DIRECTIONS FOR THIS TASK: Convert the lines from the one containing "Viewport: 815px width, 652px height." up to and including the one containing "will (x=412, y=444)." into a JSON list of strings, one string per line, with blank lines omitted.

GIVEN DATA:
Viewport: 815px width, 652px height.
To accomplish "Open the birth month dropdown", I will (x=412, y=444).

* * *

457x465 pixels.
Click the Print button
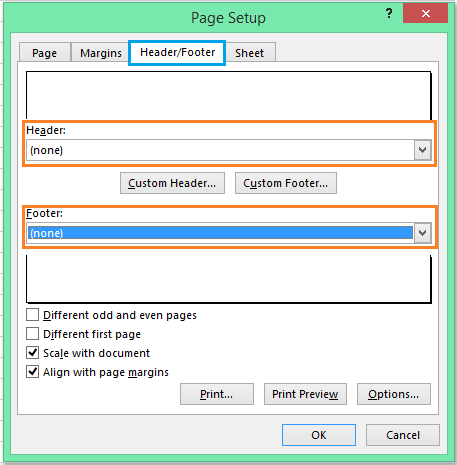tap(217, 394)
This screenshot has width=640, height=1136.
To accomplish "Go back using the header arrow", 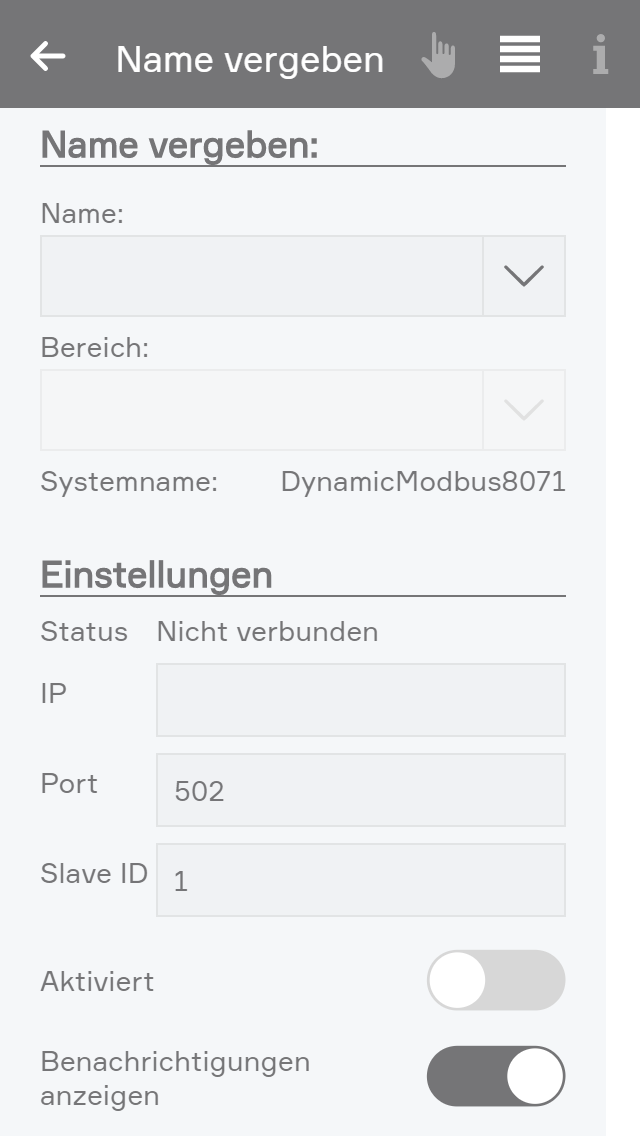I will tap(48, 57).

WRITTEN RESPONSE:
[
  "Viewport: 815px width, 652px height.",
  "To accomplish \"Open the birth month dropdown\", I will (x=412, y=444)."
]